Elena Mârzac, executive director of the Information and Documentation Center on NATO, said that resilience indeed shows the state’s capacity to resist attacks, shocks and the capacity to adjust oneself to the security environment. “If we compare the experience of the European Union and NATO, I would say that the EU is much more oriented to the societal human aspect. Until recently, until 2016, NATO was oriented to a military aspect. Indeed, this element of resilience is also met in the initial declaration on the formation of the North Atlantic Treaty Organization in 1949, which was based on article 5 that tells us about “self-help” and also about this mutual assistance,” she stated.
According to Elena Mârzac, first of all, the resilience feature of a state that is a NATO member is having state sufficiency by creating resistance inside the state. Later, this resistance should contribute to the security of the other members. “If we look at article 3 of this declaration, we will find more elements that refer to resistance, such as: the sides, separately or together, by continuous self-help and mutual assistance approaches, will maintain and develop the individual and collective capacity.
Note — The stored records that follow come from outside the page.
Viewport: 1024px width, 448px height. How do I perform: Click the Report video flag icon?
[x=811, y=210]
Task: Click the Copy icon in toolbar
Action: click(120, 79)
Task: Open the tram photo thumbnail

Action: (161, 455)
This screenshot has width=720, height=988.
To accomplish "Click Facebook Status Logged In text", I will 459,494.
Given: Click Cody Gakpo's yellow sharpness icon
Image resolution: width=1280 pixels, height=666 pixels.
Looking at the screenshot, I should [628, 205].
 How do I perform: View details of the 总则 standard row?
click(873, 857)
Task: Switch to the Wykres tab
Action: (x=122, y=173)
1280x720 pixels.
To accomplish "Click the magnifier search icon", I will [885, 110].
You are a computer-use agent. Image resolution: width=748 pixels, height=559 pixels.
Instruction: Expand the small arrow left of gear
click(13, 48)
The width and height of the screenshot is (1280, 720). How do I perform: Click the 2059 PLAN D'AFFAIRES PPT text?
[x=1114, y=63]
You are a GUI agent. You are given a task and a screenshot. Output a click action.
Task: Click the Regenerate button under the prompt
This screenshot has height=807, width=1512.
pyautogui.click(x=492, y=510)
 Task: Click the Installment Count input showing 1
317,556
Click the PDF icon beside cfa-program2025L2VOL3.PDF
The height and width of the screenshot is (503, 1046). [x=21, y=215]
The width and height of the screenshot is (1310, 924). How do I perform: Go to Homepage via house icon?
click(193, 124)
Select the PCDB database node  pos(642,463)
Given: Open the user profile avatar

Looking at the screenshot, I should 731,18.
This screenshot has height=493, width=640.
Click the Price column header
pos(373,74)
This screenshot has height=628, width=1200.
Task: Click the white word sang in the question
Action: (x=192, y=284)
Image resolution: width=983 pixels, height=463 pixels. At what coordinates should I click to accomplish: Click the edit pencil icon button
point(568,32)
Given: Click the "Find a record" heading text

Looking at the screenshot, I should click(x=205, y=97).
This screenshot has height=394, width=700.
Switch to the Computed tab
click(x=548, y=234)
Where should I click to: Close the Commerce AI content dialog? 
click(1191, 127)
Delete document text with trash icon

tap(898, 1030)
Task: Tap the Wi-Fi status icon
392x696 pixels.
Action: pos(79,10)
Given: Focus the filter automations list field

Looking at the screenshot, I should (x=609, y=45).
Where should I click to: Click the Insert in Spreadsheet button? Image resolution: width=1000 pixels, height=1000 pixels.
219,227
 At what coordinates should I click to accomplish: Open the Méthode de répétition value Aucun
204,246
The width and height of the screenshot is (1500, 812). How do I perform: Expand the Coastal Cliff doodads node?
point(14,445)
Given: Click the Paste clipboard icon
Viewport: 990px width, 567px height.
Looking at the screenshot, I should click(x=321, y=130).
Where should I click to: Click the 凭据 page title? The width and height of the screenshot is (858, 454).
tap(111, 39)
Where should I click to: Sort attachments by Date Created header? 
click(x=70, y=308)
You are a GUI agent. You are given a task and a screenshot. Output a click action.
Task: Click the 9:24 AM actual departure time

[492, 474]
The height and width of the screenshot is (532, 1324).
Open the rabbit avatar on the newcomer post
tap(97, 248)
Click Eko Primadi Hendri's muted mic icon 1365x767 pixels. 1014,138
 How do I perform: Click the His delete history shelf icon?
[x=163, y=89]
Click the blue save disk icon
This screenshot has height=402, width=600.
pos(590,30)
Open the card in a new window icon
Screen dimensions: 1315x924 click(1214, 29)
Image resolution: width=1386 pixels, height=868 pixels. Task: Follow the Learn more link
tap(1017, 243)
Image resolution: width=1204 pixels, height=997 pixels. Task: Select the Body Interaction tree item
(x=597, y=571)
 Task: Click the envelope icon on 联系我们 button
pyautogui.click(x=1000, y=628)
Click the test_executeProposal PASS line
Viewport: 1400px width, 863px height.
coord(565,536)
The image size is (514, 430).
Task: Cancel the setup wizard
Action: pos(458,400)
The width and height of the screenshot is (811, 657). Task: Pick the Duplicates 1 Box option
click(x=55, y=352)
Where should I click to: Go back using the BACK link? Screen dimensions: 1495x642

This resistance term appears more after 2010, after the Lisbon Summit, and appears in the declaration of the Warsaw Summit of 2016. But there is a difference from the European Union as this focuses on prevention, anticipation, understanding and adjustment in contrast to the resilience term in NATO’s viewpoint, when we base on the military capacities and also on civil support to accomplish this military mission,” stated the Center’s director.
She noted that in the case of NATO states, the responsibility is borne first of all by the governments and then particular problems are solved through multilateral cooperation that is NATO’s basis. “In the classical meaning, resistance or resilience, we use both of the terms, in the case of NATO implies the state’s capacity to cope, including with hybrid threats, and the effort of the member states to resist and to counteract together these risks and vulnerabilities. I would like to note that resilience is not the opposite of vulnerability. It is rather the capacity or existence of particular factors to mitigate these vulnerabilities. So, it goes to the states’ readiness to cope with risks and vulnerabilities, to prepare the military system and the civilian one and also the private one as these three system only together can resist and cope with these shocks and risks,” stated Elena Mârzac.
The debate “Resistance to shock in Eastern Partnership – EU approach vs. NATO variant” was the 148th installment of the debates project “Developing political culture through public debates” that is supported by the Hanns Seidel Foundation.